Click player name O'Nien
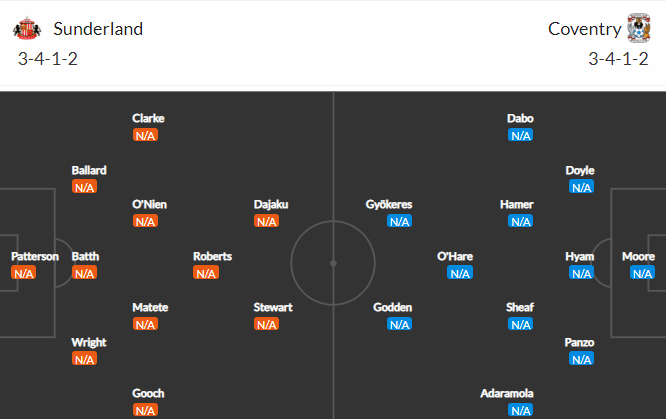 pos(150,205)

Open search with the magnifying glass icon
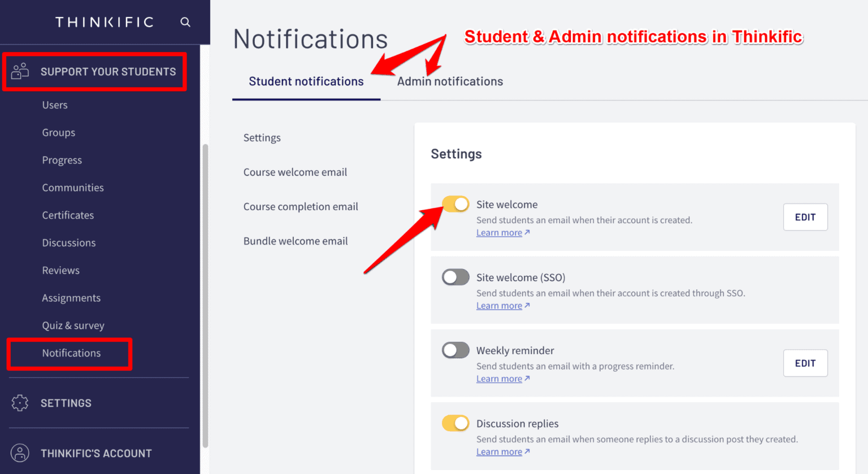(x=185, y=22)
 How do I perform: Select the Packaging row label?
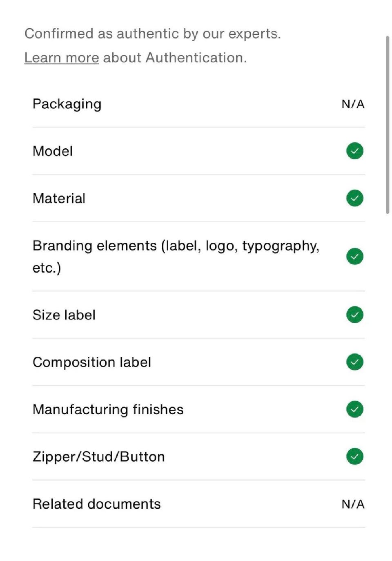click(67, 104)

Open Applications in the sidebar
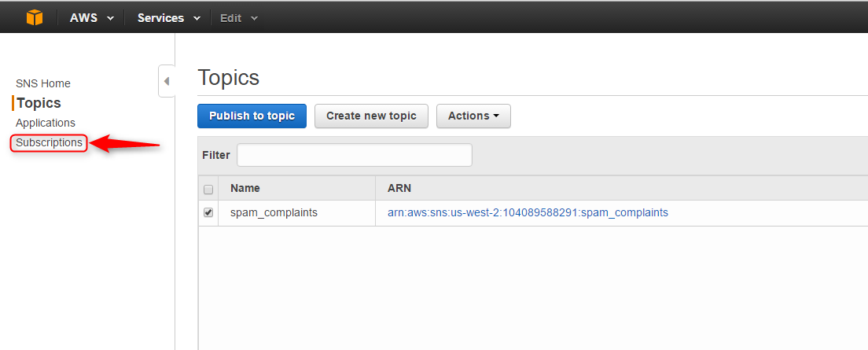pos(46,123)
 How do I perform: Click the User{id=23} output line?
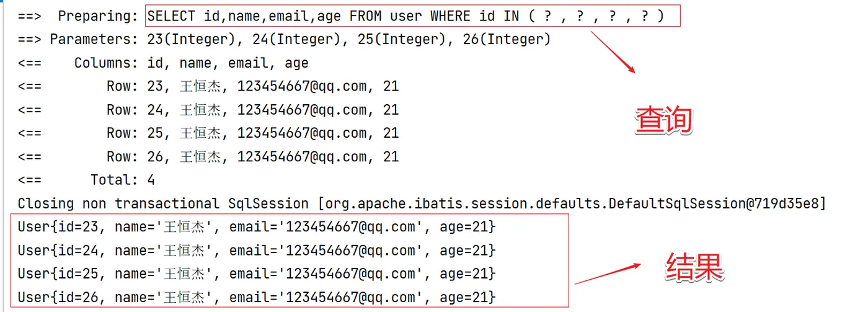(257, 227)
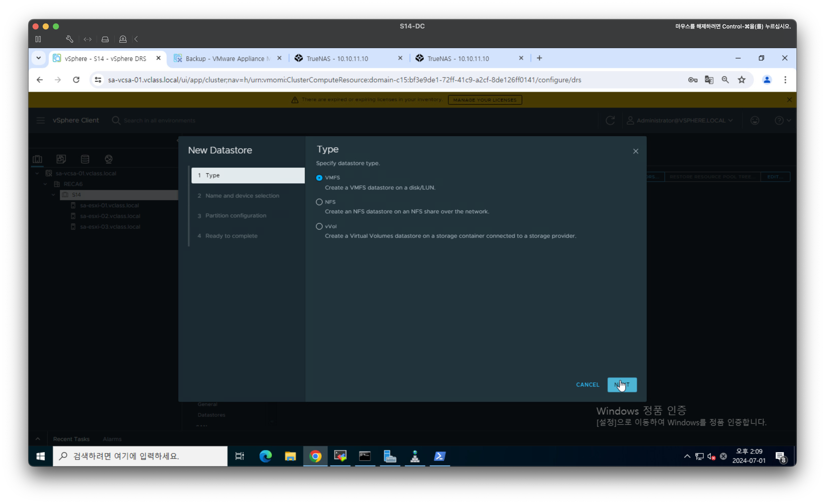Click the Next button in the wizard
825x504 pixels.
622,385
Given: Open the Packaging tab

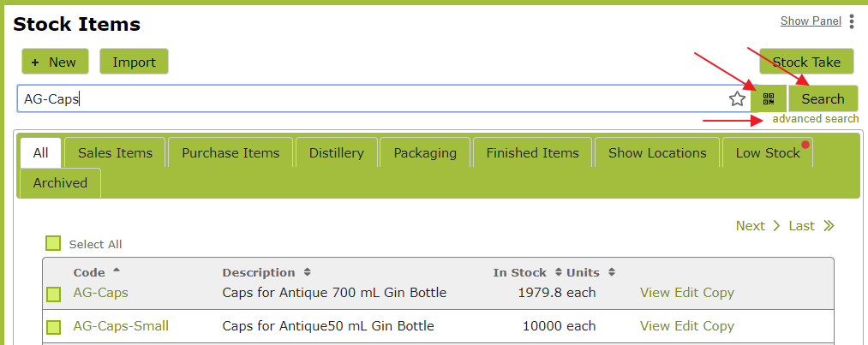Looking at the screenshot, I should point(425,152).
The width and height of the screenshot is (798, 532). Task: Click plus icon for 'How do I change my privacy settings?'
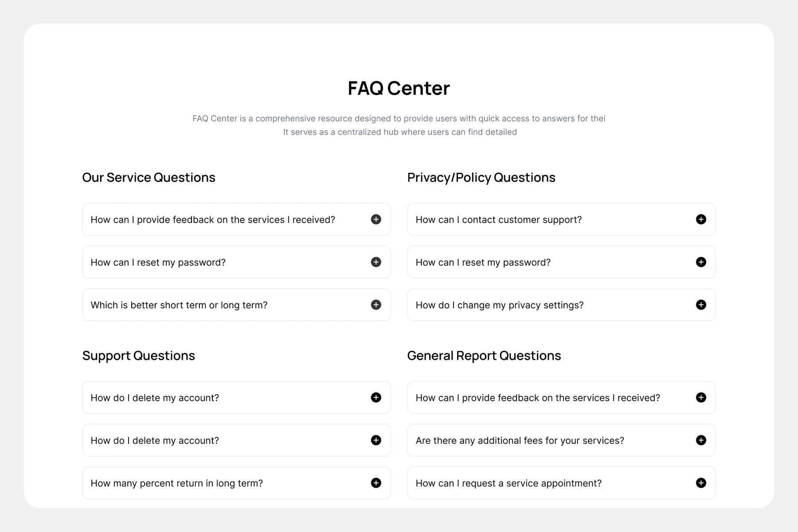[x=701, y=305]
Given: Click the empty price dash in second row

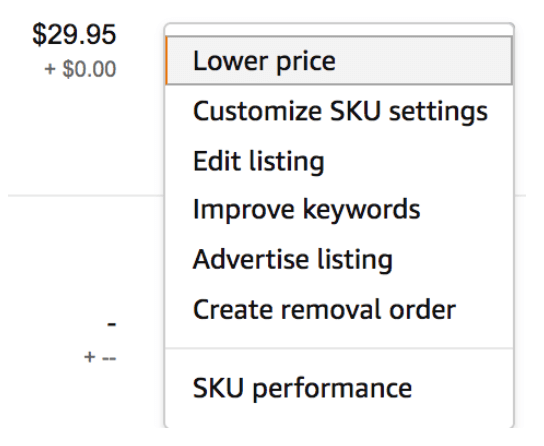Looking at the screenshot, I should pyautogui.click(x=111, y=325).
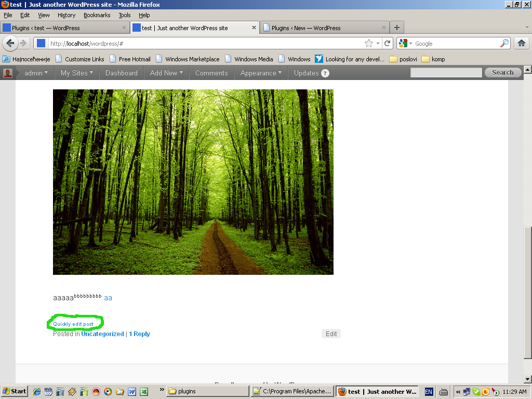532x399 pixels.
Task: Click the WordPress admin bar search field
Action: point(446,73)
____
(PROBLEM REQUIREMENTS)
Copy out every one of the lines above word for word, from the first to the last, and leave out the pictures.

(RESPONSE)
Click player name O'Nien
 pos(150,205)

Open search with the magnifying glass icon
(x=185, y=22)
 How do I perform: Select the Packaging row label?
click(67, 104)

Open Applications in the sidebar
pos(46,123)
 How do I perform: Click the User{id=23} output line?
(257, 227)
Click the Next button in the wizard
825x504 pixels.
622,385
Given: Open the Packaging tab

Looking at the screenshot, I should point(425,152).
The width and height of the screenshot is (798, 532). Task: Click plus icon for 'How do I change my privacy settings?'
[x=701, y=305]
Given: Click the empty price dash in second row

Looking at the screenshot, I should pyautogui.click(x=111, y=325).
532x399 pixels.
Task: Click the WordPress admin bar search field
Action: point(446,73)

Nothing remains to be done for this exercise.